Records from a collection
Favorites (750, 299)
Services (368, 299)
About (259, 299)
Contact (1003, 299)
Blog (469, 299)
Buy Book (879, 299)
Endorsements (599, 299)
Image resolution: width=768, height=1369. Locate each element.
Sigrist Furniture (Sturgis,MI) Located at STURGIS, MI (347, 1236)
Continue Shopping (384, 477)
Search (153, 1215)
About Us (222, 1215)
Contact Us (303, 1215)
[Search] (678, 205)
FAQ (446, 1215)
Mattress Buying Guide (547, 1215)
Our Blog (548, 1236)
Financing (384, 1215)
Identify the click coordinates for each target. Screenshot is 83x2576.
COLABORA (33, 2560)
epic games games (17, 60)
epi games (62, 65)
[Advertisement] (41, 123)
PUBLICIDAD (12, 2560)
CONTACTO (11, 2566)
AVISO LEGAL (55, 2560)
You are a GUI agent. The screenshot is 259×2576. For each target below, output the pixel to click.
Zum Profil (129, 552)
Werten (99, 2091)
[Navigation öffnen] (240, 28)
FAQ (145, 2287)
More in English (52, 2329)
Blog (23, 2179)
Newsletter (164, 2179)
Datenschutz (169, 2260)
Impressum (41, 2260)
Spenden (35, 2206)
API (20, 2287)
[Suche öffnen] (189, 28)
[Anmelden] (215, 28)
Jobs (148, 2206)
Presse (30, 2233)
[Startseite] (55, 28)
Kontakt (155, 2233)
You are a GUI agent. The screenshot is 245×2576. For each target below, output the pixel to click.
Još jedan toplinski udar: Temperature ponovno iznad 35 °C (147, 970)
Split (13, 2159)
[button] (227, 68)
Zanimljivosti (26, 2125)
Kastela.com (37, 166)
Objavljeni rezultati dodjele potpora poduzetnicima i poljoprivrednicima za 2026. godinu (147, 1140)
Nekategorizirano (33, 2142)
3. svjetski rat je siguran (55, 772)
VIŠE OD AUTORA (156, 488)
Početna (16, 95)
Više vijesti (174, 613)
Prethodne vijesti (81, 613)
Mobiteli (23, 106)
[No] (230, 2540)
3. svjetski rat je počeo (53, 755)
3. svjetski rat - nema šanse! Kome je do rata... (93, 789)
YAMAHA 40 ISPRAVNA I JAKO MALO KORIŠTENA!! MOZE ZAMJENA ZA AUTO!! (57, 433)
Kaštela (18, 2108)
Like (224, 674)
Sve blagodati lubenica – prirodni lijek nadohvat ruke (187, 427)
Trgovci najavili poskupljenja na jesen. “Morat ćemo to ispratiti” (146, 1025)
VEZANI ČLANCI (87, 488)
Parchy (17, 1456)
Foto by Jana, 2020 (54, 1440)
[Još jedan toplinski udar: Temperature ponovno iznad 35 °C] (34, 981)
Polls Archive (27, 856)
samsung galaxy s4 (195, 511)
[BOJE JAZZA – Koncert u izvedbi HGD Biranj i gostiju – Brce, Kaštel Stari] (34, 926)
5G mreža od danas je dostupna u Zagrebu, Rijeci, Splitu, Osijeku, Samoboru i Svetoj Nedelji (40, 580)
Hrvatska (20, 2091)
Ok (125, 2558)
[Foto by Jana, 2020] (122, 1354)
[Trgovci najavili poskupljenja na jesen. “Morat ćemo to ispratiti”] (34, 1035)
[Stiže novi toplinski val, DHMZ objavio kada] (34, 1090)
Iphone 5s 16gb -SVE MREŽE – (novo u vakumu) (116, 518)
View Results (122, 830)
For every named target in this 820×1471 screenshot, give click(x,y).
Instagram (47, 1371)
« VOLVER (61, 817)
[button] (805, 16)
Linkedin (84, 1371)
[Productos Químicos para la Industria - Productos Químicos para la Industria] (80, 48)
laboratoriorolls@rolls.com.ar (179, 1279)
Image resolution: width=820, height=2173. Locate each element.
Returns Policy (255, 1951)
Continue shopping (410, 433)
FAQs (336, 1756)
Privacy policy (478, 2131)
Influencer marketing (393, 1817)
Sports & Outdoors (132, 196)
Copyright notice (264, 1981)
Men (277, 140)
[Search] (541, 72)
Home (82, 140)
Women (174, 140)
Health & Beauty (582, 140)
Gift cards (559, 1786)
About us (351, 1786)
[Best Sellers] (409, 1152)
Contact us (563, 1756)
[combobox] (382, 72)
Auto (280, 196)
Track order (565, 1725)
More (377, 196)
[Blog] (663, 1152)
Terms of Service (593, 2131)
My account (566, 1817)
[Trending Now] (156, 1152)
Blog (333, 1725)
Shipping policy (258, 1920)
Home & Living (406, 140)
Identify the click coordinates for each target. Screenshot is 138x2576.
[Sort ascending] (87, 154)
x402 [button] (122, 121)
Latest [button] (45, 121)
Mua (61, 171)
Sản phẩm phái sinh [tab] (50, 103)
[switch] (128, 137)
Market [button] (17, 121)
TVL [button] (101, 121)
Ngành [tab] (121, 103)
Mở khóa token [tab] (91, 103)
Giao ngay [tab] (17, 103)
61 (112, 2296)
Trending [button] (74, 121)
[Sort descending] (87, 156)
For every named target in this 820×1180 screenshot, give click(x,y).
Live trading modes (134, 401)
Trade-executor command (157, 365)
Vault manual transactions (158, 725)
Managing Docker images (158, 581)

■ **INSTRUCTIONS TO FOLLOW**: Output every entry shown above, exactly.

■ **TASK RESULT**:
Favorites (750, 299)
Services (368, 299)
About (259, 299)
Contact (1003, 299)
Blog (469, 299)
Buy Book (879, 299)
Endorsements (599, 299)
Image resolution: width=768, height=1369. Locate each element.
Sigrist Furniture (Sturgis,MI) Located at STURGIS, MI (347, 1236)
Continue Shopping (384, 477)
Search (153, 1215)
About Us (222, 1215)
Contact Us (303, 1215)
[Search] (678, 205)
FAQ (446, 1215)
Mattress Buying Guide (547, 1215)
Our Blog (548, 1236)
Financing (384, 1215)
Identify the click coordinates for each target. Screenshot is 83x2576.
COLABORA (33, 2560)
epic games games (17, 60)
epi games (62, 65)
[Advertisement] (41, 123)
PUBLICIDAD (12, 2560)
CONTACTO (11, 2566)
AVISO LEGAL (55, 2560)
You are a GUI agent. The screenshot is 259×2576. For each target below, output the pixel to click.
Zum Profil (129, 552)
Werten (99, 2091)
[Navigation öffnen] (240, 28)
FAQ (145, 2287)
More in English (52, 2329)
Blog (23, 2179)
Newsletter (164, 2179)
Datenschutz (169, 2260)
Impressum (41, 2260)
Spenden (35, 2206)
API (20, 2287)
[Suche öffnen] (189, 28)
[Anmelden] (215, 28)
Jobs (148, 2206)
Presse (30, 2233)
[Startseite] (55, 28)
Kontakt (155, 2233)
You are a GUI agent. The screenshot is 245×2576. For each target below, output the pixel to click.
Još jedan toplinski udar: Temperature ponovno iznad 35 °C (147, 970)
Split (13, 2159)
[button] (227, 68)
Zanimljivosti (26, 2125)
Kastela.com (37, 166)
Objavljeni rezultati dodjele potpora poduzetnicima i poljoprivrednicima za 2026. godinu (147, 1140)
Nekategorizirano (33, 2142)
3. svjetski rat je siguran (55, 772)
VIŠE OD AUTORA (156, 488)
Početna (16, 95)
Više vijesti (174, 613)
Prethodne vijesti (81, 613)
Mobiteli (23, 106)
[No] (230, 2540)
3. svjetski rat je počeo (53, 755)
3. svjetski rat - nema šanse! Kome je do rata... (93, 789)
YAMAHA 40 ISPRAVNA I JAKO MALO KORIŠTENA!! MOZE ZAMJENA ZA AUTO!! (57, 433)
Kaštela (18, 2108)
Like (224, 674)
Sve blagodati lubenica – prirodni lijek nadohvat ruke (187, 427)
Trgovci najavili poskupljenja na jesen. “Morat ćemo to ispratiti” (146, 1025)
VEZANI ČLANCI (87, 488)
Parchy (17, 1456)
Foto by Jana, 2020 (54, 1440)
[Još jedan toplinski udar: Temperature ponovno iznad 35 °C] (34, 981)
Polls Archive (27, 856)
samsung galaxy s4 (195, 511)
[BOJE JAZZA – Koncert u izvedbi HGD Biranj i gostiju – Brce, Kaštel Stari] (34, 926)
5G mreža od danas je dostupna u Zagrebu, Rijeci, Splitu, Osijeku, Samoboru i Svetoj Nedelji (40, 580)
Hrvatska (20, 2091)
Ok (125, 2558)
[Foto by Jana, 2020] (122, 1354)
[Trgovci najavili poskupljenja na jesen. “Morat ćemo to ispratiti”] (34, 1035)
[Stiže novi toplinski val, DHMZ objavio kada] (34, 1090)
Iphone 5s 16gb -SVE MREŽE – (novo u vakumu) (116, 518)
View Results (122, 830)
For every named target in this 820×1471 screenshot, give click(x,y).
Instagram (47, 1371)
« VOLVER (61, 817)
[button] (805, 16)
Linkedin (84, 1371)
[Productos Químicos para la Industria - Productos Químicos para la Industria] (80, 48)
laboratoriorolls@rolls.com.ar (179, 1279)
Image resolution: width=820, height=2173. Locate each element.
Returns Policy (255, 1951)
Continue shopping (410, 433)
FAQs (336, 1756)
Privacy policy (478, 2131)
Influencer marketing (393, 1817)
Sports & Outdoors (132, 196)
Copyright notice (264, 1981)
Men (277, 140)
[Search] (541, 72)
Home (82, 140)
Women (174, 140)
Health & Beauty (582, 140)
Gift cards (559, 1786)
About us (351, 1786)
[Best Sellers] (409, 1152)
Contact us (563, 1756)
[combobox] (382, 72)
Auto (280, 196)
Track order (565, 1725)
More (377, 196)
[Blog] (663, 1152)
Terms of Service (593, 2131)
My account (566, 1817)
[Trending Now] (156, 1152)
Blog (333, 1725)
Shipping policy (258, 1920)
Home & Living (406, 140)
Identify the click coordinates for each target. Screenshot is 138x2576.
[Sort ascending] (87, 154)
x402 [button] (122, 121)
Latest [button] (45, 121)
Mua (61, 171)
Sản phẩm phái sinh [tab] (50, 103)
[switch] (128, 137)
Market [button] (17, 121)
TVL [button] (101, 121)
Ngành [tab] (121, 103)
Mở khóa token [tab] (91, 103)
Giao ngay [tab] (17, 103)
61 (112, 2296)
Trending [button] (74, 121)
[Sort descending] (87, 156)
For every named target in this 820×1180 screenshot, give click(x,y).
Live trading modes (134, 401)
Trade-executor command (157, 365)
Vault manual transactions (158, 725)
Managing Docker images (158, 581)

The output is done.